__ACTION ITEM__:
Every record here needs to be duplicated exactly.

Stored data entries

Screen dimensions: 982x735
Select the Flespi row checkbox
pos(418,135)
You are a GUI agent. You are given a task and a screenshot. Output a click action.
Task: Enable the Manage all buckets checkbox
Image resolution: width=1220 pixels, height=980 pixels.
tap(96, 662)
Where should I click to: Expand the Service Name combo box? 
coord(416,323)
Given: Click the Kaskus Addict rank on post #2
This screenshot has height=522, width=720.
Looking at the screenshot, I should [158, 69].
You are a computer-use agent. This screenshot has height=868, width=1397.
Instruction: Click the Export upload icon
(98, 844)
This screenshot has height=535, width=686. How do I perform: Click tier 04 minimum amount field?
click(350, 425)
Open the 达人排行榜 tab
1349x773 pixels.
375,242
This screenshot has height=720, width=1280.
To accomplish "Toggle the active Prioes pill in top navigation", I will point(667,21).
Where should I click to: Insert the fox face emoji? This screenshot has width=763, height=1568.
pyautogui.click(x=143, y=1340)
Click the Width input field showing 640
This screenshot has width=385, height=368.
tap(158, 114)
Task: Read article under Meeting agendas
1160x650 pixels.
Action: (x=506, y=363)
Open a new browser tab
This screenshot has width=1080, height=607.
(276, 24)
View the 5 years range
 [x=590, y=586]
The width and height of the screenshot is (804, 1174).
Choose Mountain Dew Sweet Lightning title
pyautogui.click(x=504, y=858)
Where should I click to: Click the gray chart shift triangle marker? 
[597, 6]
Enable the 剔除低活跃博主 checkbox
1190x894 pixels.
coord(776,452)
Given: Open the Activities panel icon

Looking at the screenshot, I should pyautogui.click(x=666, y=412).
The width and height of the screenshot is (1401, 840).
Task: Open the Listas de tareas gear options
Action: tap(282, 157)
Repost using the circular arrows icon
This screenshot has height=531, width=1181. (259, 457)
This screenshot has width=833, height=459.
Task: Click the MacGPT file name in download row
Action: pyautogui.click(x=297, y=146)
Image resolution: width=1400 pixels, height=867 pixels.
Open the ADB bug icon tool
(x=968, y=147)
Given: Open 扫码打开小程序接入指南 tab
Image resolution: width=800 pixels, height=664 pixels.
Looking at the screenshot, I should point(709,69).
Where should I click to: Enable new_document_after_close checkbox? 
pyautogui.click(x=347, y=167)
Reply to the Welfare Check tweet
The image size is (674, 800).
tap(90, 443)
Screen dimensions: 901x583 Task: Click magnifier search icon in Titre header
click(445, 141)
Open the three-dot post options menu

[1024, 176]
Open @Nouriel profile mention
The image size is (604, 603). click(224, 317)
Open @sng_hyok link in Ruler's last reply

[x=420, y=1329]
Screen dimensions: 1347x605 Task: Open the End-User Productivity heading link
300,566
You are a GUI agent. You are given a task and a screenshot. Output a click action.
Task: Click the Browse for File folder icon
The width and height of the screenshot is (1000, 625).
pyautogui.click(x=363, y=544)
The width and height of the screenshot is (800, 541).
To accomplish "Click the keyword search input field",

__SOLVED PROBLEM__:
Screen dimensions: 982x735
Select the Flespi row checkbox
pos(418,135)
You are a GUI agent. You are given a task and a screenshot. Output a click action.
Task: Enable the Manage all buckets checkbox
Image resolution: width=1220 pixels, height=980 pixels.
tap(96, 662)
Where should I click to: Expand the Service Name combo box? 
coord(416,323)
Given: Click the Kaskus Addict rank on post #2
This screenshot has height=522, width=720.
Looking at the screenshot, I should [158, 69].
You are a computer-use agent. This screenshot has height=868, width=1397.
Instruction: Click the Export upload icon
(98, 844)
This screenshot has height=535, width=686. How do I perform: Click tier 04 minimum amount field?
click(350, 425)
Open the 达人排行榜 tab
1349x773 pixels.
375,242
This screenshot has height=720, width=1280.
To accomplish "Toggle the active Prioes pill in top navigation", I will point(667,21).
Where should I click to: Insert the fox face emoji? This screenshot has width=763, height=1568.
pyautogui.click(x=143, y=1340)
Click the Width input field showing 640
This screenshot has width=385, height=368.
tap(158, 114)
Task: Read article under Meeting agendas
1160x650 pixels.
Action: (x=506, y=363)
Open a new browser tab
This screenshot has width=1080, height=607.
(276, 24)
View the 5 years range
 [x=590, y=586]
The width and height of the screenshot is (804, 1174).
Choose Mountain Dew Sweet Lightning title
pyautogui.click(x=504, y=858)
Where should I click to: Click the gray chart shift triangle marker? 
[597, 6]
Enable the 剔除低活跃博主 checkbox
1190x894 pixels.
coord(776,452)
Given: Open the Activities panel icon

Looking at the screenshot, I should pyautogui.click(x=666, y=412).
The width and height of the screenshot is (1401, 840).
Task: Open the Listas de tareas gear options
Action: tap(282, 157)
Repost using the circular arrows icon
This screenshot has height=531, width=1181. (259, 457)
This screenshot has width=833, height=459.
Task: Click the MacGPT file name in download row
Action: pyautogui.click(x=297, y=146)
Image resolution: width=1400 pixels, height=867 pixels.
Open the ADB bug icon tool
(x=968, y=147)
Given: Open 扫码打开小程序接入指南 tab
Image resolution: width=800 pixels, height=664 pixels.
Looking at the screenshot, I should point(709,69).
Where should I click to: Enable new_document_after_close checkbox? 
pyautogui.click(x=347, y=167)
Reply to the Welfare Check tweet
The image size is (674, 800).
tap(90, 443)
Screen dimensions: 901x583 Task: Click magnifier search icon in Titre header
click(445, 141)
Open the three-dot post options menu

[1024, 176]
Open @Nouriel profile mention
The image size is (604, 603). click(224, 317)
Open @sng_hyok link in Ruler's last reply

[x=420, y=1329]
Screen dimensions: 1347x605 Task: Open the End-User Productivity heading link
300,566
You are a GUI agent. You are given a task and a screenshot. Output a click action.
Task: Click the Browse for File folder icon
The width and height of the screenshot is (1000, 625).
pyautogui.click(x=363, y=544)
The width and height of the screenshot is (800, 541).
To accomplish "Click the keyword search input field",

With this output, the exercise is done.